→ **Lo que hay que hacer**:
Edita el fragmento sobre McCandless entre "Convierte el tour" y "de su casa.", ambos incluidos, y pon "Maryland" en lugar de "Virginia".
━━━━━ Fragmento ━━━━━
Convierte el tour de force de
McCandless en un culto, y al mismo McCandless en un símbolo. Su libro es una
biografía pero también –como los libros que leía McCandless cuando emprendió su
travesía- es una iniciación. Por fuera de los testimonios de sus padres, el
mito “supertramp” está edificado sobre Into
the wild, que en español se ha traducido como Hacia rutas salvajes. La traducción, creo, no fue gratis y se quedó
con parte de la fuerza que en inglés tiene la palabra into.
Cristopher
McCandless había nacido en Virginia en 1969. Cuando murió en ese colectivo era
un joven de veinticuatro años con todo por delante. Pero al parecer, todo lo que tenía
por delante lo asustaba desde su adolescencia. Empezó por sentir que no quería
vivir la misma vida que sus padres. Graduado en la universidad con excelentes
notas en historia y antropología, pateó el tablero y se fue de su casa.
Haciendo dedo, con una mochila donde llevaba lo necesario y que se fue vaciando
a medida que el viaje se convirtió en una suerte de peregrinación, llegó a Alaska. Conservó solamente un rifle y una cámara fotográfica. En el
camino, trabajó por aquí y por allá. Conoció gente que brindó después algún
testimonio. A medida que McCandless se
adentraba en la naturaleza, su piel y sus cosas se iban desprendiendo de él.
También los kilos y la salud, aunque esto no lo tenía previsto. Su modo de
encarar la naturaleza fue por momentos –igual que el libro de Krakauer-
romántico. Se cambió el nombre y se puso un seudónimo –Alexander Supertramp-
con el que fue dejando, por los lugares donde pasaba, distintas notas y
mensajes. Su última nota –donde nos deja entrever que ya le estaba viendo la
cara a la muerte- lleva su nombre verdadero.
Cansado de su
tradicional familia, de las imposiciones sociales, de las normas y las
instituciones de la cultura, soñó con volver a esa extraña forma de paraíso que
es el primitivismo. Una película de 2007, dirigida por Sean Penn y también
llamada como el libro, exagera la relación difícil de Cristopher con sus
padres, lo que ayuda a establecer un poco el mito y de paso definir al héroe.
━━━━━ Datos que aparecen ━━━━━
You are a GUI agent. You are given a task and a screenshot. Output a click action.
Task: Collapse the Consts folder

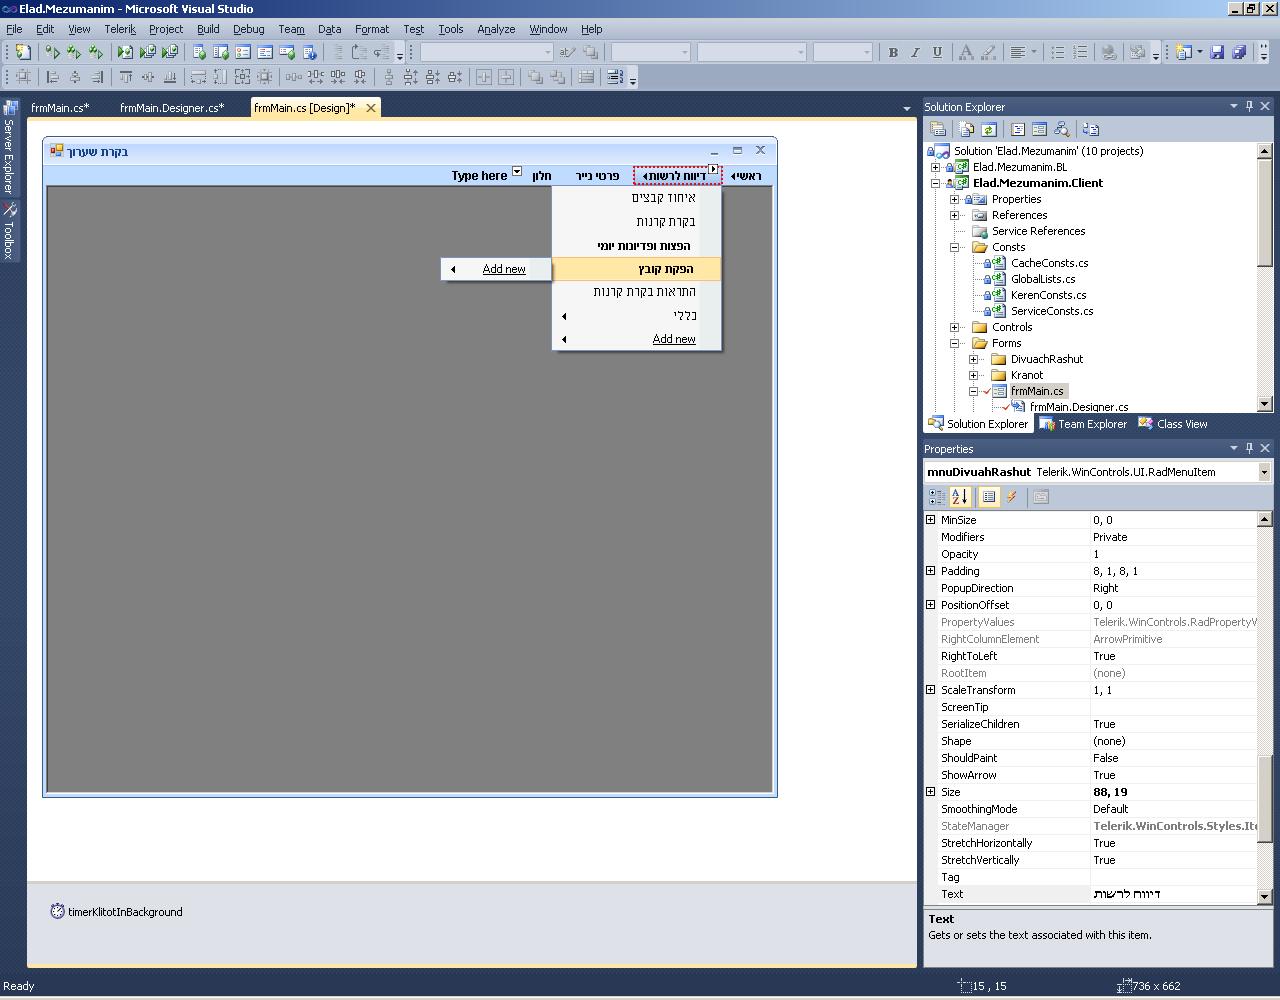click(x=955, y=247)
━━━━━
→ **Respuesta completa**:
Convierte el tour de force de
McCandless en un culto, y al mismo McCandless en un símbolo. Su libro es una
biografía pero también –como los libros que leía McCandless cuando emprendió su
travesía- es una iniciación. Por fuera de los testimonios de sus padres, el
mito “supertramp” está edificado sobre Into
the wild, que en español se ha traducido como Hacia rutas salvajes. La traducción, creo, no fue gratis y se quedó
con parte de la fuerza que en inglés tiene la palabra into.
Cristopher
McCandless había nacido en Maryland en 1969. Cuando murió en ese colectivo era
un joven de veinticuatro años con todo por delante. Pero al parecer, todo lo que tenía
por delante lo asustaba desde su adolescencia. Empezó por sentir que no quería
vivir la misma vida que sus padres. Graduado en la universidad con excelentes
notas en historia y antropología, pateó el tablero y se fue de su casa.